For two decades, kidney patients have been pioneers in self-care. They and their doctors deployed home dialysis. They raced ahead of other specialities in digital health, releasing test results real-time to patients through the bespoke app PatientView. As the digital landscape evolved and data security mandates tightened, the UK Kidney Association (UKKA) needed a modern system. Rebuilding the platform was cost-prohibitive.

The UKKA required a successor that could not only match the existing service but enhance it with advanced features for self-management and early prevention. In 2021 the charity selected Patients Know Best (PKB) to spearhead this new era with a secure, borderless, and patient-centric record.

The transition was driven by the need to bridge the gap between a valued legacy tool and the complex requirements of modern integrated medicine:

• The security mandate: Bringing a legacy viewer in line with current GDPR and NHS data protection standards was a complex, expensive hurdle.
• A holistic perspective: an estimated 90% of Chronic Kidney Disease (CKD) patients manage at least one other long-term condition. A ‘kidney-only’ view provided an incomplete picture, especially for patients treated across different specialist centres.

The objective was to move from a simple results viewer to a more comprehensive platform that mirrors the patient journey - integrated, longitudinal, and accessible across all care settings - with enhanced functionality and the potential for future research.

The transition involved onboarding all 76 UK Kidney Units linked to the UKKA, migrating historical data, and introducing features designed for daily life with CKD:

• Familiarity Meets Innovation: PKB adapted its interface to include an additional tabular results screen - retaining the view patients were accustomed to - while offering longitudinal charts to track test trends over time. 

• The Information Library: direct access to kidney-focused resources from Kidney Care UK and the British Dietetic Association. 
• Patient-Entered Data: Patients can record blood pressure, weight, and glucose to monitor their condition between appointments.
• Acute data: Where PKB is already used by a hospital, all patient data is now aggregated into their single PKB record.

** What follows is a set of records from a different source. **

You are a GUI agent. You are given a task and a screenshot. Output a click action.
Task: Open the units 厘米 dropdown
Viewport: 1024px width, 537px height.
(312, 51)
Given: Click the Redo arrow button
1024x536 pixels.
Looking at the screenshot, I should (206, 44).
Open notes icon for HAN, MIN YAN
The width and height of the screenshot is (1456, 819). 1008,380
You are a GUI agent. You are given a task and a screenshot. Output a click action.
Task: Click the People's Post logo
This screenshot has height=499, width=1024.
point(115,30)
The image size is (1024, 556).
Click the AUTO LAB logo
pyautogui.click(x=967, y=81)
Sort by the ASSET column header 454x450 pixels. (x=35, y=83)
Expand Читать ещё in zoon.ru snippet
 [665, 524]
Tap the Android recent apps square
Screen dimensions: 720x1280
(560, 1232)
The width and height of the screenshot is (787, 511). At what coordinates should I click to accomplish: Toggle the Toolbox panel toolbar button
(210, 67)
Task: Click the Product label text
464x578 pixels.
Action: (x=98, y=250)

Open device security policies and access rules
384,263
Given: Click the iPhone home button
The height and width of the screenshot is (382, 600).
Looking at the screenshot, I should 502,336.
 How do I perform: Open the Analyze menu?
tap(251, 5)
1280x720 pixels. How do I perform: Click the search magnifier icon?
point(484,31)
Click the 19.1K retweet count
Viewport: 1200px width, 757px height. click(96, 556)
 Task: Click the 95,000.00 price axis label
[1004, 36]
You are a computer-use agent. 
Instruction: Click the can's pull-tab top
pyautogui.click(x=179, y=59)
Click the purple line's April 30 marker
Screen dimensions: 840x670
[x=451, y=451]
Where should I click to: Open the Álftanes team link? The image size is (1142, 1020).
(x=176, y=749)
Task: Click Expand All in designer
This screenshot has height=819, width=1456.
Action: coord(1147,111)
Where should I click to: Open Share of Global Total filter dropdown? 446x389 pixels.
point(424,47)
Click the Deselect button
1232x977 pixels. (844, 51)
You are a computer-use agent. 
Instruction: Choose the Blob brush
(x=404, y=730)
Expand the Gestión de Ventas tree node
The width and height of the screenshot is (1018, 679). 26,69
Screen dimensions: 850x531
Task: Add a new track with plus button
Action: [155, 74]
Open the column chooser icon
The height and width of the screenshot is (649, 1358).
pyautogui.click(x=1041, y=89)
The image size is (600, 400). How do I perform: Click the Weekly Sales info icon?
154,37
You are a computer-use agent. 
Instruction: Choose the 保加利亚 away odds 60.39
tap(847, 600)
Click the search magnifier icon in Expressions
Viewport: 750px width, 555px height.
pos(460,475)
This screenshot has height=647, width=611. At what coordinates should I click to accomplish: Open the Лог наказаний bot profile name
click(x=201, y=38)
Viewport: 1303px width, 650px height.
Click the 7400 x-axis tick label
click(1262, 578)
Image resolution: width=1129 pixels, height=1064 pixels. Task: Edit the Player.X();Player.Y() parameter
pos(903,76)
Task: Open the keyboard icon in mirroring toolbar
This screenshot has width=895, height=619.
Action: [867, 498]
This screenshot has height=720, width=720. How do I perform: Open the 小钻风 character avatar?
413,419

GP Data Integration: As of 2025, patients in England can also add their GP data to their PKB record. This brings medications and diagnosis, and full primary care history into a single view alongside hospital results.

The National Renal Complement Therapeutics Centre (NRCTC) in Newcastle recently launched a project to support rare diseases like aHUS. By using PKB, specialist nurses can monitor records remotely. The long-term aim is to enable patients to have blood tests in their local community rather than travelling hours to a specialist centre.

Kidney disease represents a significant economic burden, costing the NHS over £6 billion annually. The condition is often "silent" until expensive, life-sustaining treatments like dialysis—costing £34,000 per patient per year—become necessary. Currently, an estimated 1 million people in the UK live with undiagnosed CKD, and 30% of those with clear lab markers remain "uncoded" in GP systems.

The long-term goal is to shift the needle from managing disease to preventing it:

• SNOMED-Coded Research: Integration with GP data provides a wealth of coded information. Subject to governance, the UKKA can pull this into the UKRDC Data Repository to fuel research into rare diseases (via RaDaR).
• Population Health Management (PHM): PKB’s PHM engine can automatically scan coded data—such as rising creatinine or proteinuria—to flag at-risk individuals across the population with data in PKB. This allows for early intervention, such as the use of SGLT2 inhibitors, which could prevent over 10,000 deaths annually.